Foi [...] de Ricardo sobretudo, que foi tomada de empréstimo a idéia – “É na economia política que convém procurar a anatomia da sociedade civil” – que serve de mediação à “formação social” e ao modo de produção, “história” e “economia”, “evento e “estrutura”, e que articula a “ideologia” com a “sociedade civil”, ela própria arraigada no “modo-de-produção”. Todas essas palavras e expressões em negrito são categorias do pensamento marxista, sendo herdadas dos estudos dos economistas franceses e ingleses. (Ver estudos do Historiador André Burguiére, 1993, p. 520-521)

É importante destacar que esses historiadores marxistas se enquadram dentro de uma perspectiva culturalista ou do que chamamos de autores do “revisionismo marxista”, ou seja, em suas análises é fácil observar uma concepção crítica, porém não abandonam o peso da Cultura em seus escritos. Desta forma, são destacadamente autores de uma fase mais madura do pensamento marxista.

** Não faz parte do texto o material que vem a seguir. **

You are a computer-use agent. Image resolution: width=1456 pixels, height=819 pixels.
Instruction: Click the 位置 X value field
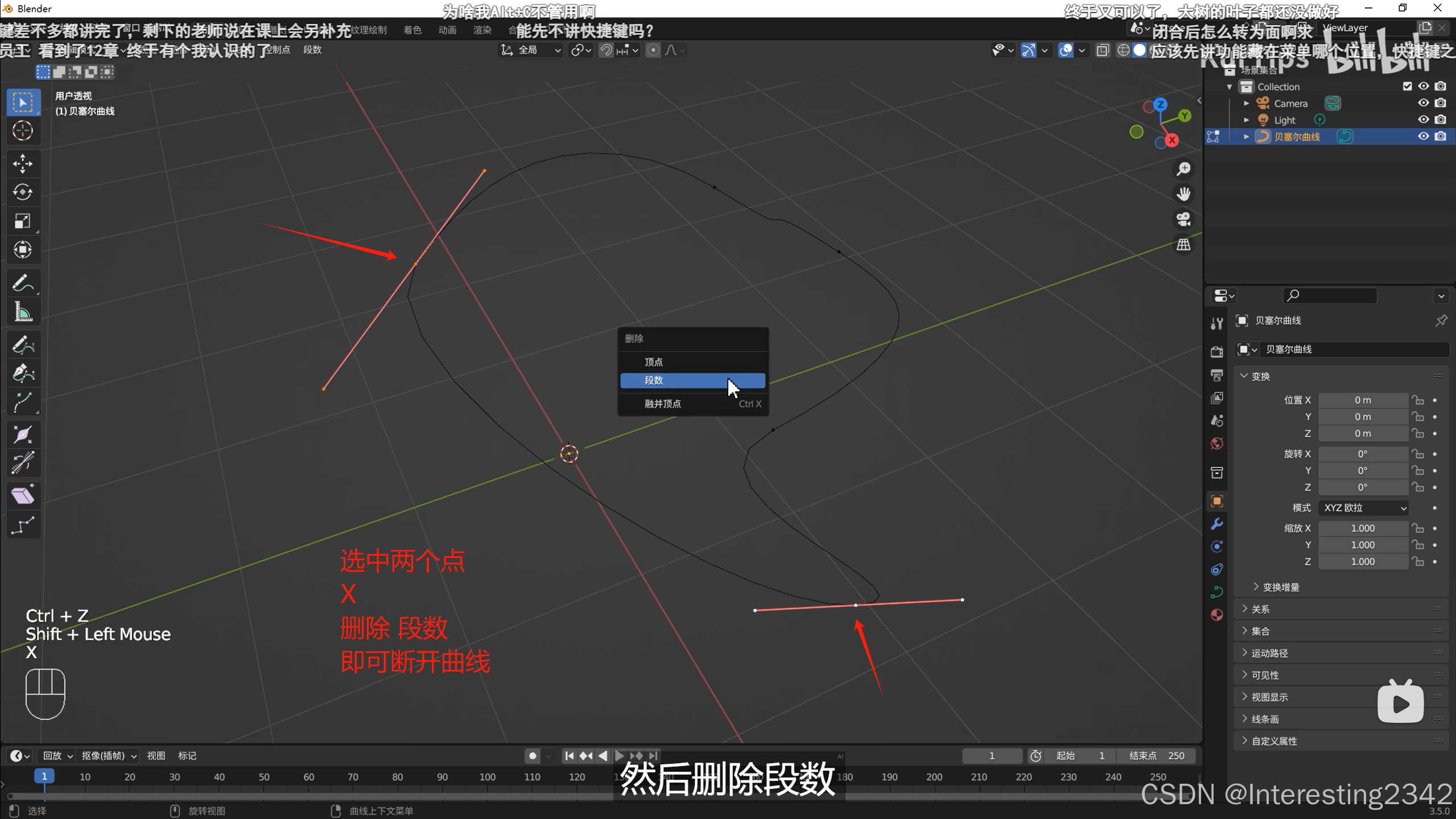point(1362,400)
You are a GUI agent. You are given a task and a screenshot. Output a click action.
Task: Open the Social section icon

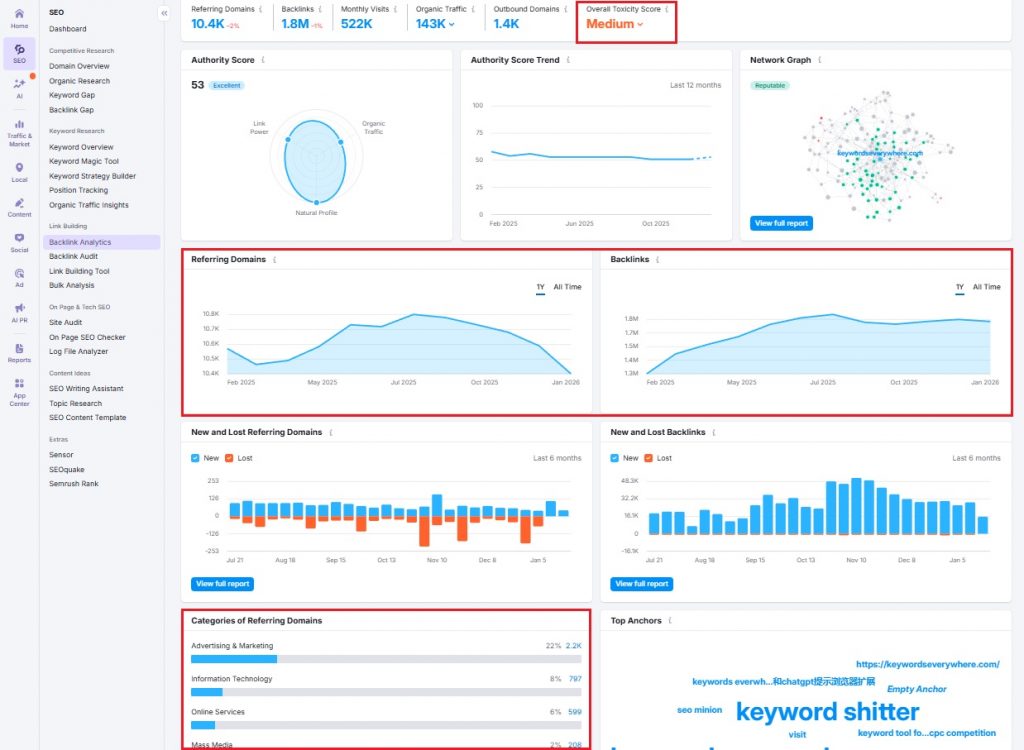18,240
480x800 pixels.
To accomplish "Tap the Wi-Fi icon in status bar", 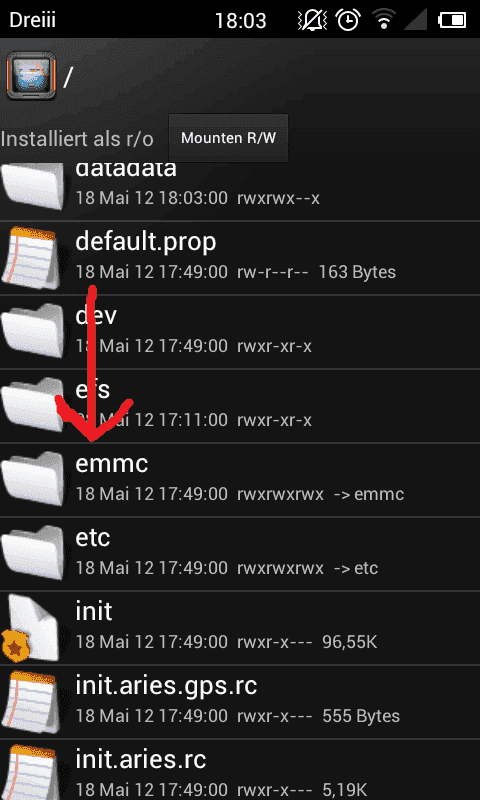I will (x=384, y=20).
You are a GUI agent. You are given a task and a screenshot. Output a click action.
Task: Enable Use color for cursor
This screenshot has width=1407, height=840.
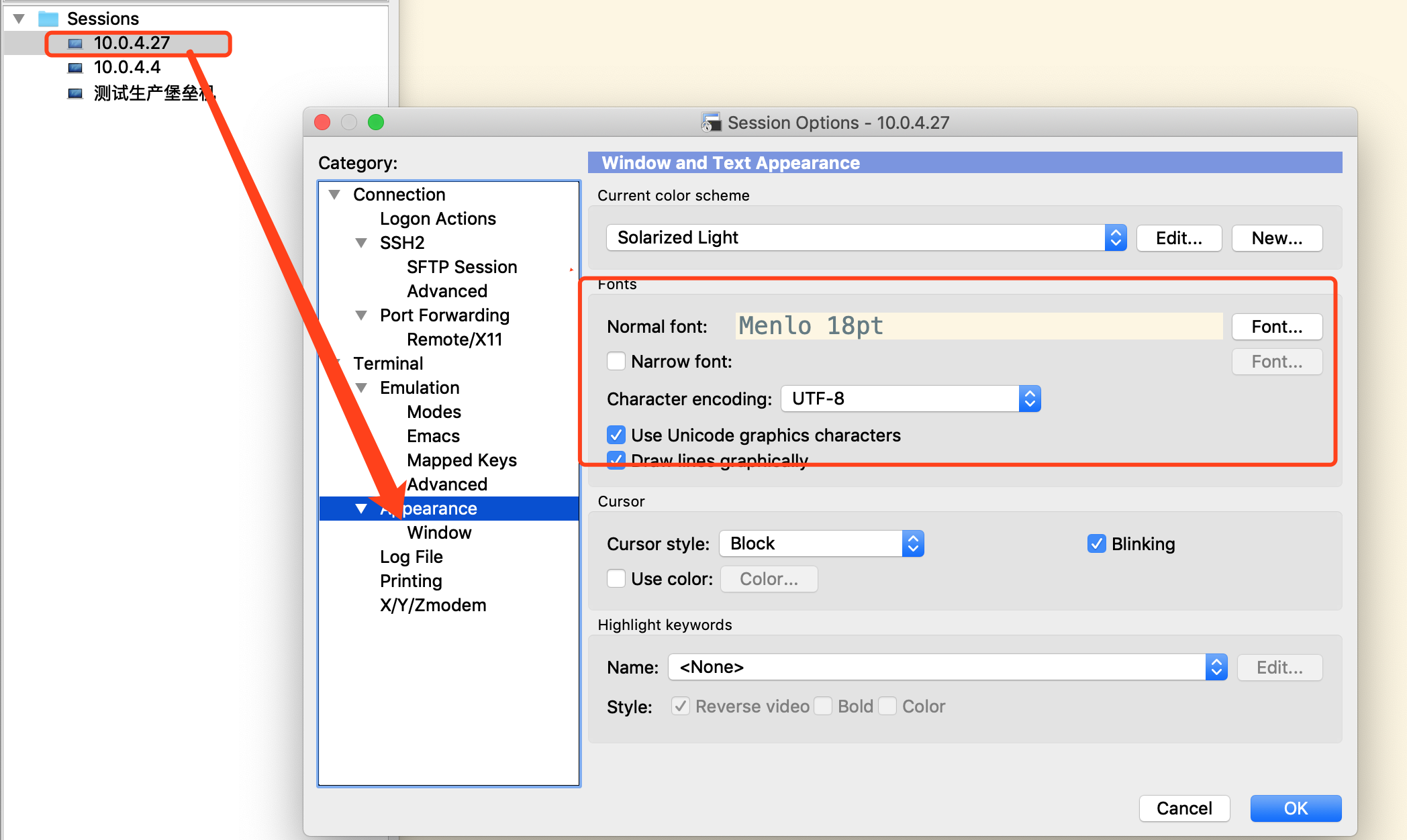616,578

Os estudos da professora do Instituto de Educação da Universidade de São Paulo, Circe Bittencourt, nos oferecem dados para entender o impacto da teoria marxista na educação. Para a historiadora: “No Ensino de História, a tendência marxista foi marcante a partir do fim da década de 1970 e ainda permanece como base de organização de conteúdos de várias propostas curriculares e obras didáticas. Os períodos históricos delimitados pelos modos de produção têm servido de referência, e, notadamente, estuda-se o tempo do capitalismo. O denominado “Materialismo Histórico” serviu de base para a elaboração de muitas obras didáticas, condição que consolidou a organização de conteúdos da história das sociedades do mundo ocidental pelos modos de produção e pela luta de classes. Os conteúdos escolares foram organizados pela formação econômica das sociedades, situando os indivíduos de acordo com o lugar ocupado por eles no processo produtivo. Burguesia, proletariado, aristocracia, são os sujeitos sociais que fornecem visibilidade às ações da sociedade, e os confrontos entre os diversos grupos sociais explicam as mudanças e permanências históricas”. (BITTENCOURT, 2004, p. 146-147)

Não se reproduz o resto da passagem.